1. They recognized the consequences of a sinful world. Since Cain’s murder of his brother Abel in a jealous rage history confirms we live in a fallen world. The merciful character of God has provided a redemptive alternative, but His moral nature does not allow coercive manipulation of choices by those who inflict injustice and are committed to the destruction of those who do not conform to power structures and imposed ideologies.
2. They reflected confidence in a sovereign God. The New Testament church in Jerusalem affirmed their belief in a God who made the heavens and earth and everything in them, including those who were wrecking havoc and threatening their peace and security. They continued their prayer in Acts 4:27-28 to remind God:
“For truly in this city there were gathered together against your holy
servant Jesus, whom you anointed, both Herod and Pontius Pilate, along
with the Gentiles and the peoples of Israel, to do whatever your hand
and your plan had predestined to take place.”
The greatest tragedy to occur in the world was not the massacres carried out by angry Muslims or a terrorist attack on the U.S. on September 11, 2001. The most heinous injustice occurred when the sinless Son of God was betrayed and crucified by an conspiracy of Jews and Gentiles and the unlikely alliance of political adversaries, Herod and Pontius Pilate.
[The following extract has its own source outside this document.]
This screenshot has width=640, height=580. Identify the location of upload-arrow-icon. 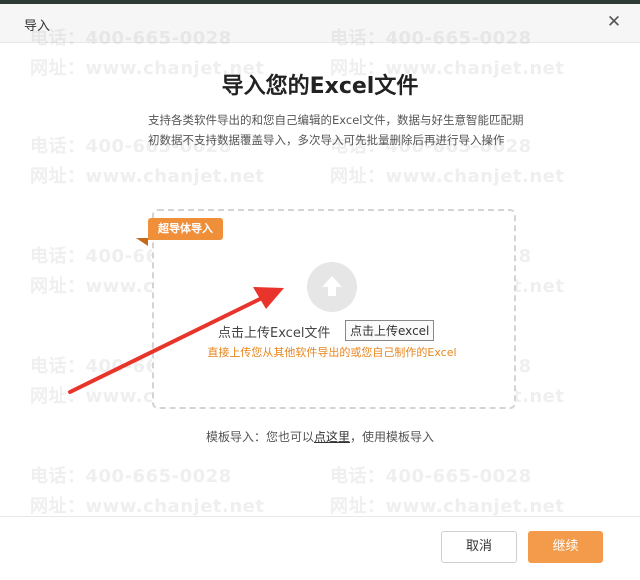
(332, 287).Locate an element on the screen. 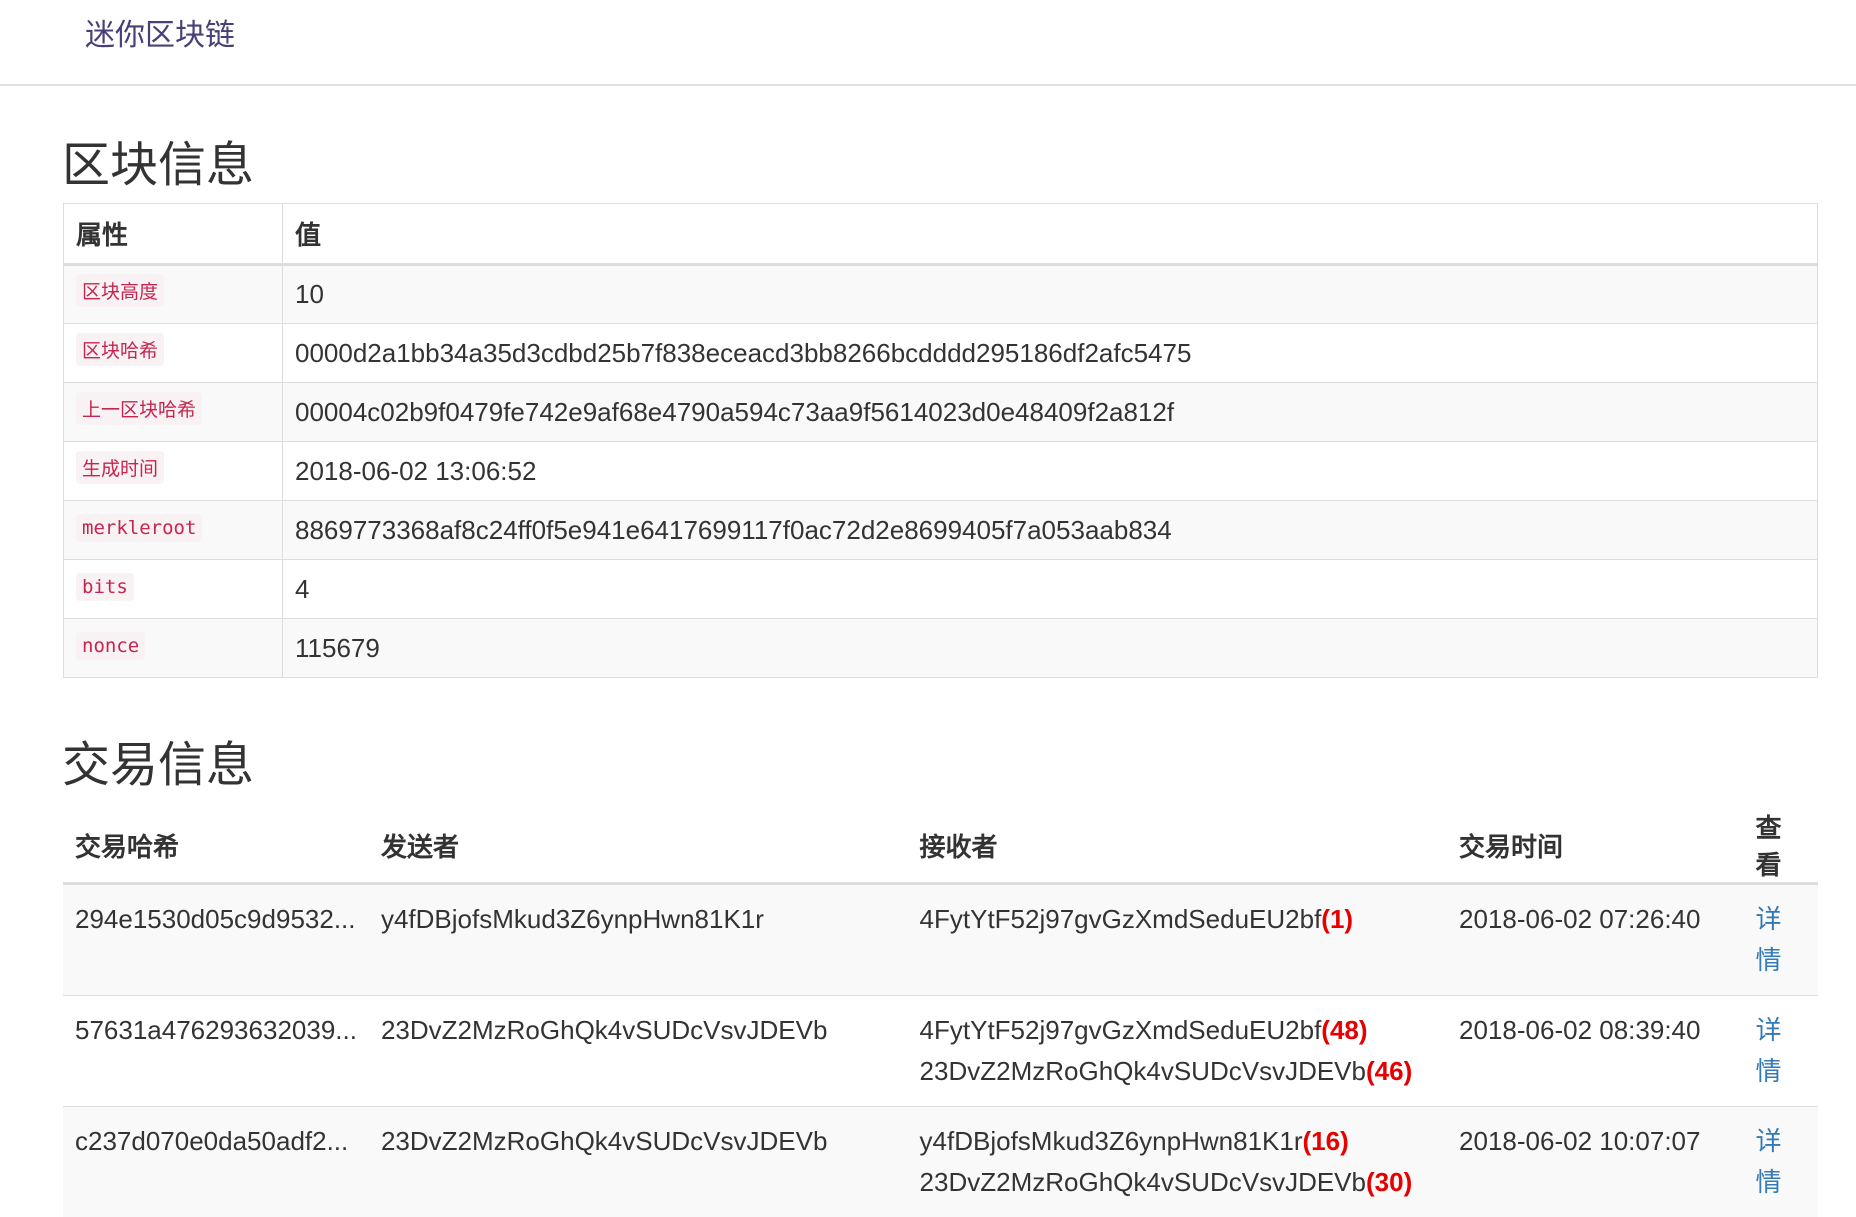 The width and height of the screenshot is (1856, 1217). header-sender: 发送者 is located at coordinates (638, 846).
But this did not take God by surprise. The church acknowledged that God not only knew this would happen, He planned for it to fulfill His purpose of bringing redemption to a lost world.
3. Therefore, they renewed their commitment to a saving word. They did not ask God to remove the threats and harassment they were experiencing, so they could live in peace and prosperity. They did not pray that God would destroy their adversaries and create an environment in which they could propagate the gospel without danger or retribution. They concluded their petition in Acts 4:29:
“And now Lord, look upon their threats and grant to your servants to continue to speak your word with all boldness.”
Confident that Jesus was the answer, they prayed for boldness to proclaim the good news of hope and salvation, even in the face of personal risk and danger. The church today needs to follow the example of earlier believers and understand biblical realities of being hated and persecuted for the sake of Christ. Yet, rather than responding with paranoia and fear of ISIS lone wolf enemies among us and the spread of global terrorism, we should engage the threat with the most powerful weapon supplied by our divine leader–to love our enemies and a bold, positive witness of a living Savior.